In UE 5.6 this deletion code has been refactored to make the FSceneRenderer destructor part run asynchronously so this doesn’t block (see: ENQUEUE_RENDER_COMMAND(SceneRenderBuilder_End) in SceneRenderBuilder.cpp in UE 5.6). You could try implementing similar logic to this in 5.4. I don’t see any reason why you would really need to wait for the old FSceneRenderer to be destroyed before creating / starting to use a new one.

Regards,

Lance Chaney

Hey Lance,

Frame smoothing is disabled on our project. I’m not sure where you got Render_BeginFrame from, because for me the issue is specifically with DeleteSceneRenderer taking quite a bit of time and forcing the next render thread frame to wait before it can start.
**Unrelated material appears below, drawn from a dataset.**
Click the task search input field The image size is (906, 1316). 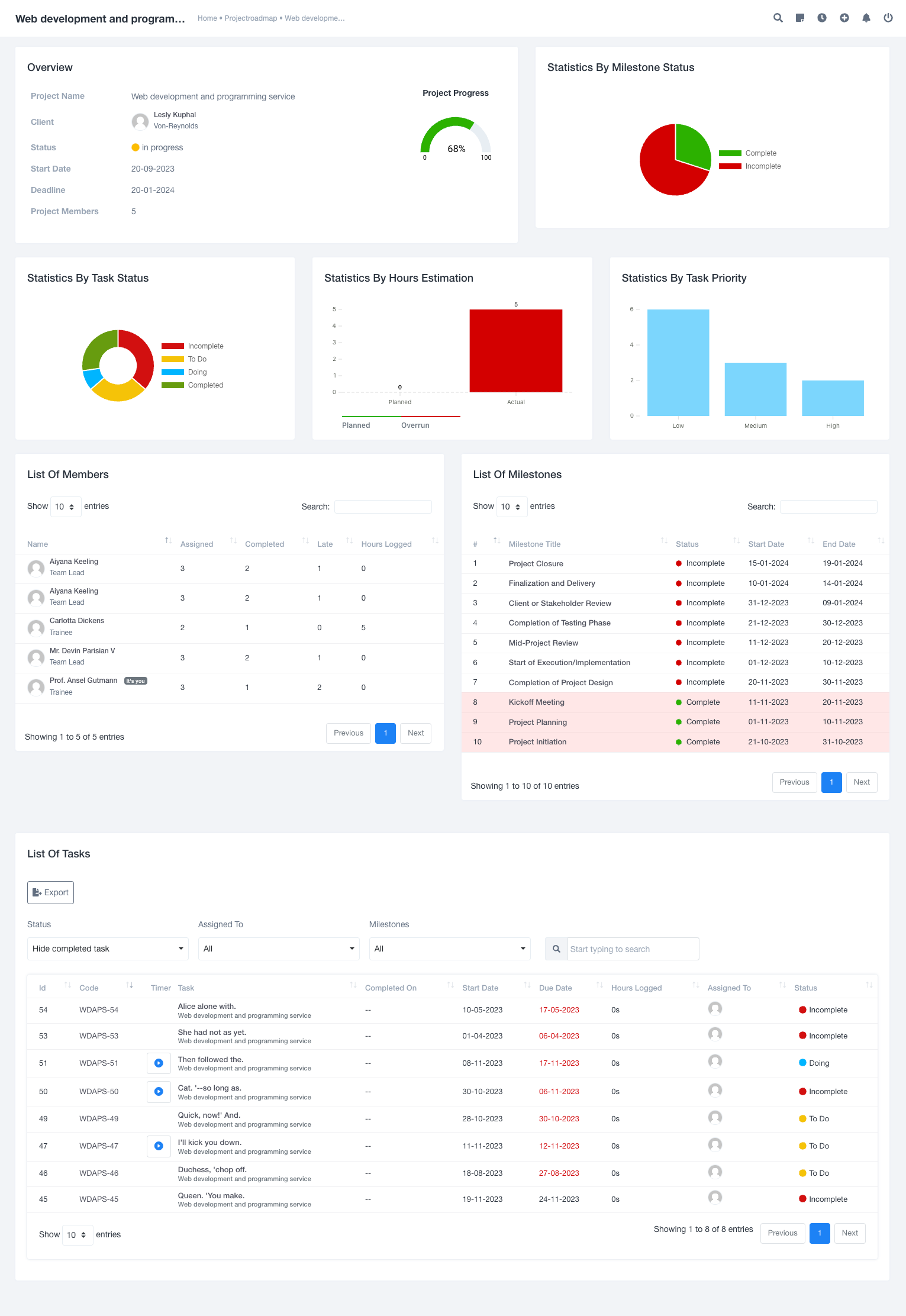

static void DeleteSceneRenderers(const TArray<FSceneRenderer*>& SceneRenderers)
{
	SCOPED_NAMED_EVENT_TEXT("DeleteSceneRenderer", FColor::Red);
 
	for (FSceneRenderer* SceneRenderer : SceneRenderers)
	{
		// Wait for all dispatched shadow mesh draw tasks.
		for (int32 PassIndex = 0; PassIndex < SceneRenderer->DispatchedShadowDepthPasses.Num(); ++PassIndex)
		{
			SceneRenderer->DispatchedShadowDepthPasses[PassIndex]->WaitForTasksAndEmpty();
		}
 
		for (FViewInfo* View : SceneRenderer->AllViews)
		{
			View->WaitForTasks();
		}
	}
 
	FViewInfo::DestroyAllSnapshots();
 
	for (FSceneRenderer* SceneRenderer : SceneRenderers)
	{
		delete SceneRenderer;
	}
}

I can see its called from a couple places.

FSceneRenderer::RenderThreadEnd and WaitForTasksAndDeleteSceneRenderers. So it seems to mostly be the cleanup process associated with the previous frame finishing. It makes sense it wouldn’t be able to start a new frame until that process ends. My question is what can I do to minimize this? because it’s spending a lot of time doing it.

Hi Lance,

From what I can tell it appears to be related to foliage, dynamic mesh elements (also foliage) and shadowmeshcollector (probably also foliage).
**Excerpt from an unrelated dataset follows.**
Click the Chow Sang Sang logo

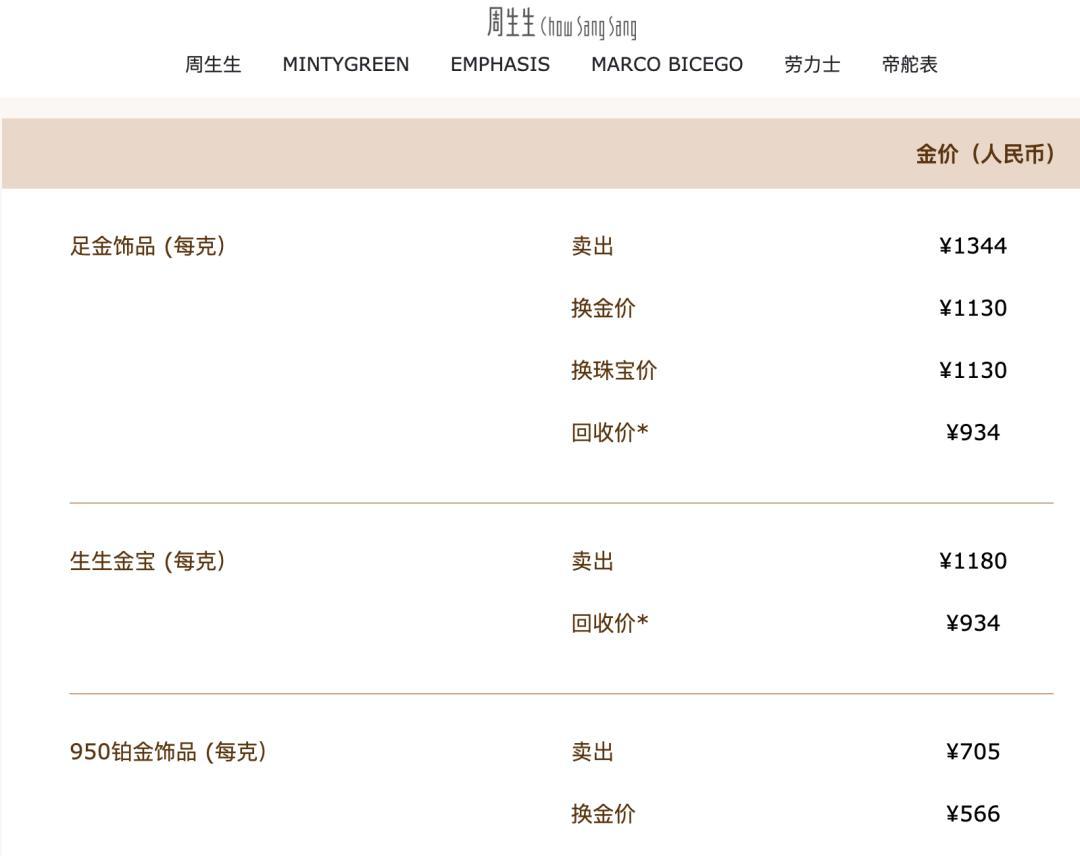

We have a high HISM count in the scene and I guess these allocators are created and destroyed every render thread frame?

[Image Removed]I’m sure there’s a good reason for this, and I know epic has largely moved on from HISM in favour of ISM with nanite, but I find it surprising HISMs are so expensive on the renderthread. Everything is dynamic and nothing is cached. Also even in lieu of nanite, all of the engine’s foliage (including grass) uses HISM.

Hi Lance, do you have a CL I could cherry pick for this?
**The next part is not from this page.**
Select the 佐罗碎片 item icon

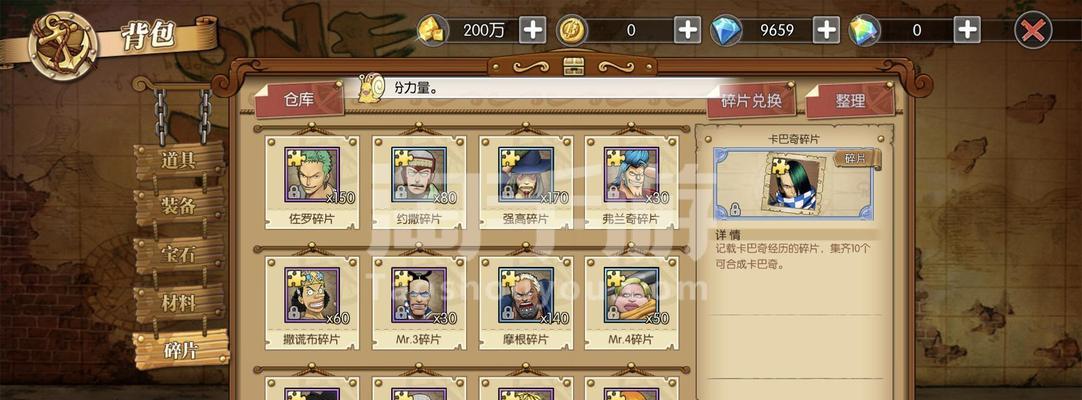[312, 174]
These changes are unfortunately part of a large refactor that you probably wouldn’t want to try to backport to 5.4. The main gist is that the DeleteSceneRenderers logic has been split into two separate async tasks. One for the cleanup that needs to happen before `delete SceneRenderer` is called, and one for the actual delete. All the waits then only wait on the cleanup task, not the delete task.

Here are the commits that affect this code in 5.6 for your information, though, again, you probably don’t want to try to backport or cherry-pick these:

CL 38379574

CL 38603314

CL 38645032

CL 41112969

I’d recommend just looking at the final 5.6 codebase as reference, and manually implementing something like this yourself.